BackgroundHuman bocavirus (HBoV) genotypes 1–4 have been detected worldwide in respiratory samples and stool samples, and are increasingly associated with respiratory and intestinal infections of previously unknown etiology in young children. Several studies revealed evidence of extensive recombination among HBoV genotypes at the NP1 and VP1 gene boundary region. This study explored the prevalence of HBoV genotypes in pediatric patients in Beijing, and studied their phylogeny.MethodsA total of 4941 respiratory specimens and 1121 fecal specimens were collected from pediatric patients with respiratory infections from January 2006 to December 2013, or with acute diarrhea from October 2010 to December 2012. Conventional PCR was used to detect HBoV1–4 within these samples. Gene fragments at the NP1 and VP1 gene boundary were amplified from HBoV-positive specimens, sequenced, and their phylogenetic inferences constructed using MEGA 6.0 software. Recombination events were identified with SimPlot software.ResultsHuman bocavirus 1, 2, and 3 were detected in 9 (0.80%), 15 (1.33%), and 1 (0.08%) of 1121 stool samples, respectively.

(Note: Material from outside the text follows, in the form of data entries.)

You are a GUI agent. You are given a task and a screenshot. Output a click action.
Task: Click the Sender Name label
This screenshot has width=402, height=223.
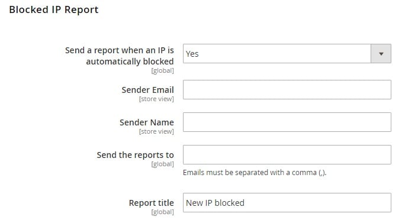click(147, 122)
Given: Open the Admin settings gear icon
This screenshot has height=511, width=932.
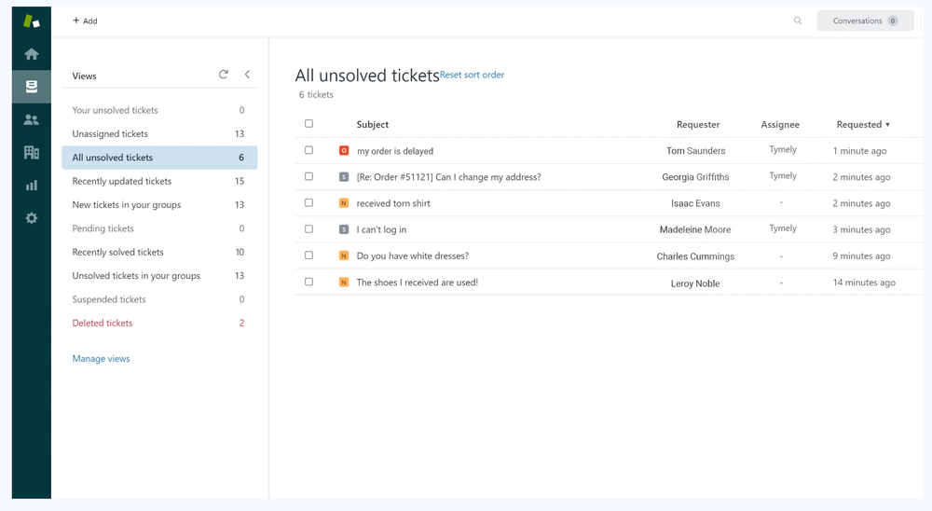Looking at the screenshot, I should click(32, 217).
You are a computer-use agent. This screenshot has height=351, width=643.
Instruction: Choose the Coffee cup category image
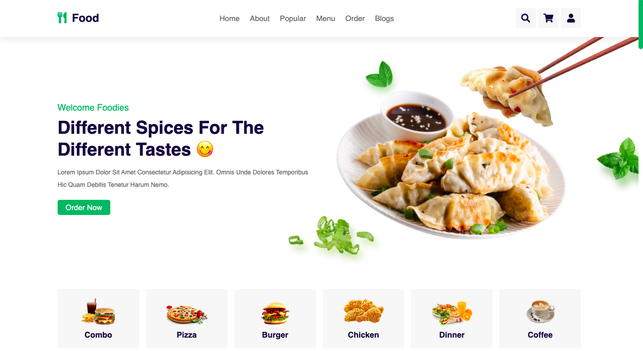540,311

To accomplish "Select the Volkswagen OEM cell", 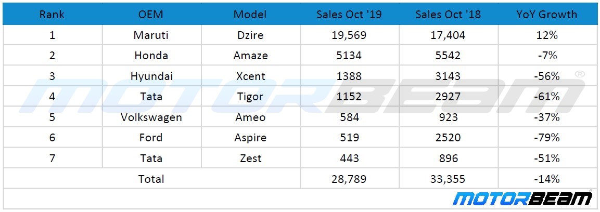I will pos(151,117).
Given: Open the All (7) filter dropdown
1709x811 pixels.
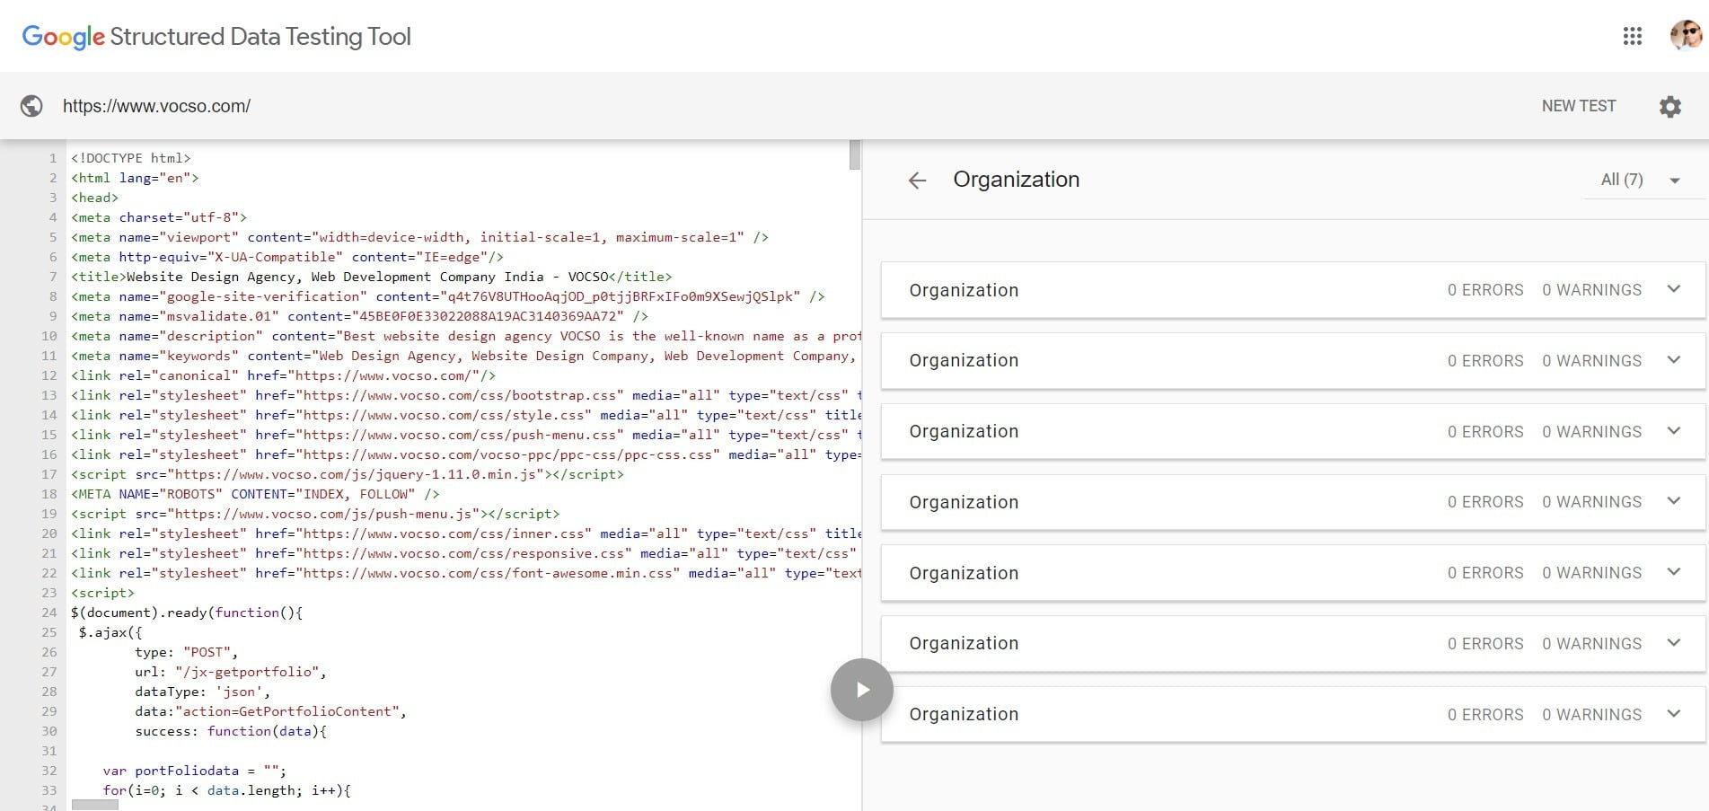Looking at the screenshot, I should (x=1639, y=180).
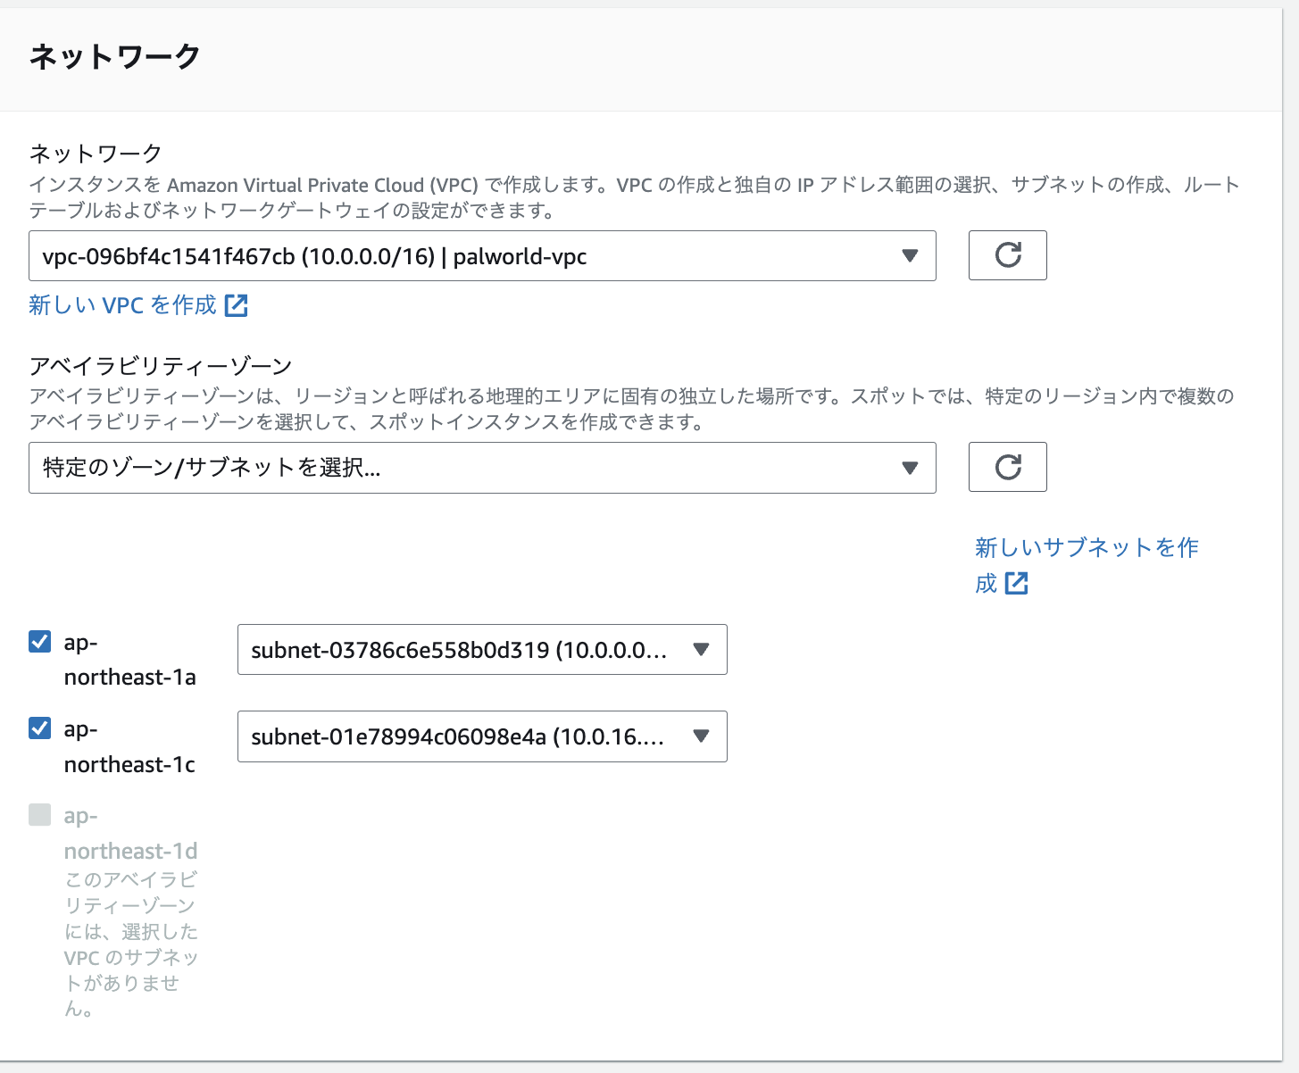Click the ap-northeast-1c zone label
The image size is (1299, 1073).
(x=129, y=747)
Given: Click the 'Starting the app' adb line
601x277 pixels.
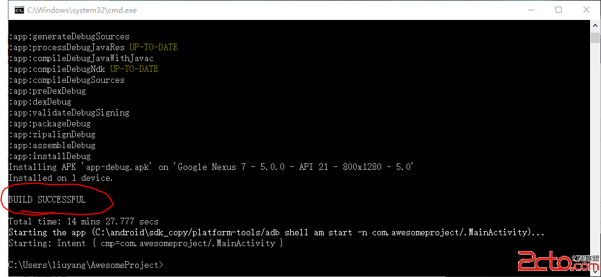Looking at the screenshot, I should tap(276, 232).
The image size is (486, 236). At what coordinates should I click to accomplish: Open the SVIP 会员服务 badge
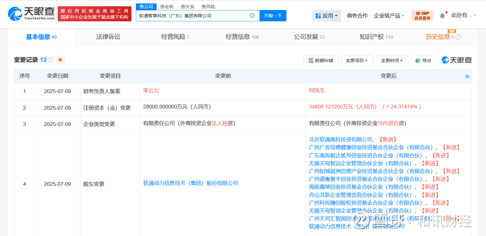pyautogui.click(x=422, y=16)
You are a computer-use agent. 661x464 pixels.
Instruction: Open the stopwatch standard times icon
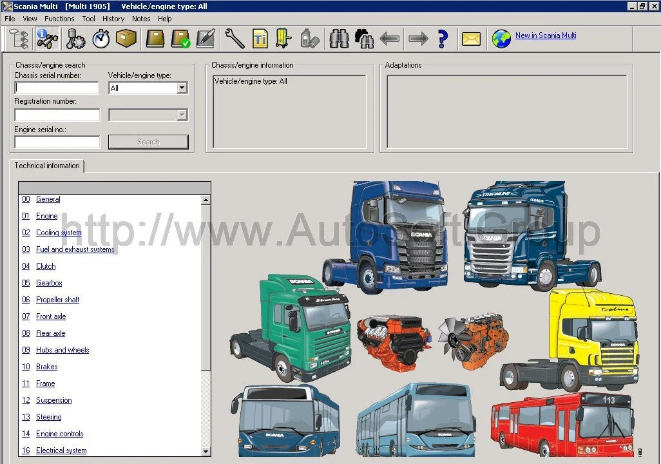coord(101,39)
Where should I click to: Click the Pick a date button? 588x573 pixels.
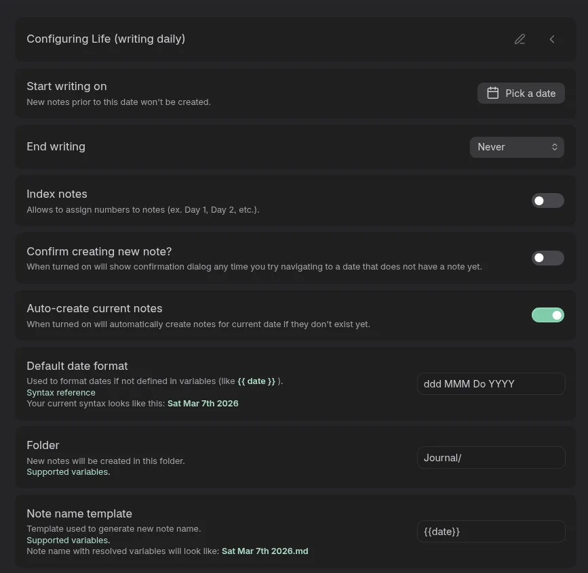click(x=521, y=93)
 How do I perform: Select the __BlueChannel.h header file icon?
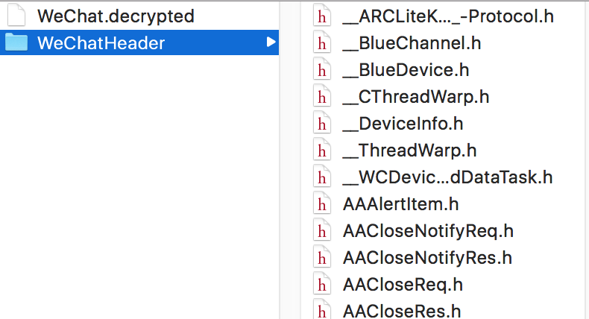pyautogui.click(x=322, y=42)
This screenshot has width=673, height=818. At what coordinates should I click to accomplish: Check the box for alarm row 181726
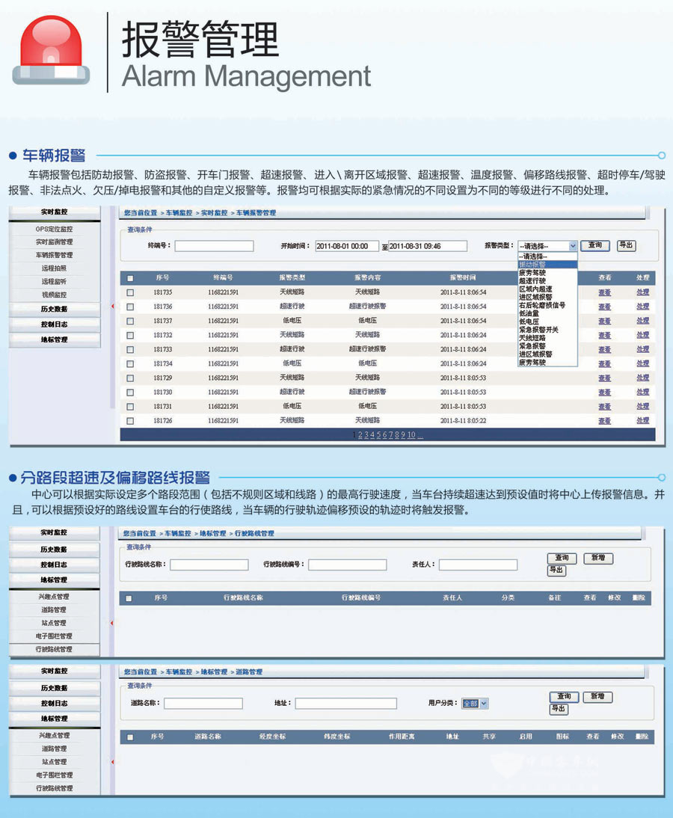tap(130, 421)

However, only HBoV1 (82, 1.65%) was detected in respiratory specimens. Phylogenetic analysis of gene fragments at the HBoV NP1 and VP1 gene boundary indicated that HBoV1 sequences obtained from fecal or respiratory specimens across 8 years were highly conserved (99–100%), while 15 HBoV2 sequences collected across 2 years in Beijing were more diverse with up to 4.40% variation. Of the 15 HBoV2 sequences, 14 clustered into a new lineage divergent from other HBoV2 sequences in GenBank. Five HBoV2 genomic sequences were analyzed for recombination, revealing intra-genotype recombination between HBoV2A and HBoV2B.ConclusionsMore HBoV1 were detected in children with respiratory tract diseases, and HBoV2 in patients with acute diarrhea. Phylogenetic analysis revealed a new cluster of HBoV2 was prevalent in China, which may be the result of intra-genotype recombination between HBoV2A and HBoV2B.